== EXERCISE PROMPT ==
In your answer, copy every entry that follows exactly.

Dataset entries
════

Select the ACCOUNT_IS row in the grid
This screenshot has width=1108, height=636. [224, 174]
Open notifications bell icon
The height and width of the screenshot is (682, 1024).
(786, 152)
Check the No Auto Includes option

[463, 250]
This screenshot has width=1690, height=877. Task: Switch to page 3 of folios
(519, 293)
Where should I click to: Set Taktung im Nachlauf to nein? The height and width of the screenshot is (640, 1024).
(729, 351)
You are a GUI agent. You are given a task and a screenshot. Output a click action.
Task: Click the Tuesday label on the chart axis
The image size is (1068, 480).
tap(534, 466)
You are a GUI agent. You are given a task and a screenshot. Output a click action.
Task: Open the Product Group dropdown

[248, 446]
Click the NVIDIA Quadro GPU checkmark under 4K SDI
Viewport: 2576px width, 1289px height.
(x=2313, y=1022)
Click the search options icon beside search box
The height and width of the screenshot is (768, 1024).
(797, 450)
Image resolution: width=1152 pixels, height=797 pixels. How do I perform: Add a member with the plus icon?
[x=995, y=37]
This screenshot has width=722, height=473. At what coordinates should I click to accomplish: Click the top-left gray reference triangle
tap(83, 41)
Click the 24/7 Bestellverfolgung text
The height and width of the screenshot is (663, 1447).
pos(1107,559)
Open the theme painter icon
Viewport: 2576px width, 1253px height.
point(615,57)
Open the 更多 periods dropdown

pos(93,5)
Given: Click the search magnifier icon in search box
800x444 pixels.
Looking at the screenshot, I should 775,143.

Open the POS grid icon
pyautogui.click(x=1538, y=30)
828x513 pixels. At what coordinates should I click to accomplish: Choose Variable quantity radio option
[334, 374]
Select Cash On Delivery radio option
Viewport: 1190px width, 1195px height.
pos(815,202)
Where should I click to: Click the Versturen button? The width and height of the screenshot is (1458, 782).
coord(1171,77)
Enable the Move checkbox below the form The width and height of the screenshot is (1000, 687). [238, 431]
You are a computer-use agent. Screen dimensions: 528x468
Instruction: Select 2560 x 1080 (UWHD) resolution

════

== RESULT OF THE EXERCISE ==
Select the ACCOUNT_IS row in the grid
This screenshot has width=1108, height=636. [224, 174]
Open notifications bell icon
The height and width of the screenshot is (682, 1024).
(786, 152)
Check the No Auto Includes option

[463, 250]
This screenshot has width=1690, height=877. Task: Switch to page 3 of folios
(519, 293)
Where should I click to: Set Taktung im Nachlauf to nein? The height and width of the screenshot is (640, 1024).
(729, 351)
You are a GUI agent. You are given a task and a screenshot. Output a click action.
Task: Click the Tuesday label on the chart axis
The image size is (1068, 480).
tap(534, 466)
You are a GUI agent. You are given a task and a screenshot. Output a click action.
Task: Open the Product Group dropdown

[248, 446]
Click the NVIDIA Quadro GPU checkmark under 4K SDI
Viewport: 2576px width, 1289px height.
(x=2313, y=1022)
Click the search options icon beside search box
The height and width of the screenshot is (768, 1024).
(797, 450)
Image resolution: width=1152 pixels, height=797 pixels. How do I perform: Add a member with the plus icon?
[x=995, y=37]
This screenshot has width=722, height=473. At what coordinates should I click to accomplish: Click the top-left gray reference triangle
tap(83, 41)
Click the 24/7 Bestellverfolgung text
The height and width of the screenshot is (663, 1447).
pos(1107,559)
Open the theme painter icon
Viewport: 2576px width, 1253px height.
point(615,57)
Open the 更多 periods dropdown

pos(93,5)
Given: Click the search magnifier icon in search box
800x444 pixels.
Looking at the screenshot, I should 775,143.

Open the POS grid icon
pyautogui.click(x=1538, y=30)
828x513 pixels. At what coordinates should I click to accomplish: Choose Variable quantity radio option
[334, 374]
Select Cash On Delivery radio option
Viewport: 1190px width, 1195px height.
pos(815,202)
Where should I click to: Click the Versturen button? The width and height of the screenshot is (1458, 782).
coord(1171,77)
Enable the Move checkbox below the form The width and height of the screenshot is (1000, 687). [238, 431]
You are a computer-use agent. Screen dimensions: 528x468
Instruction: Select 2560 x 1080 (UWHD) resolution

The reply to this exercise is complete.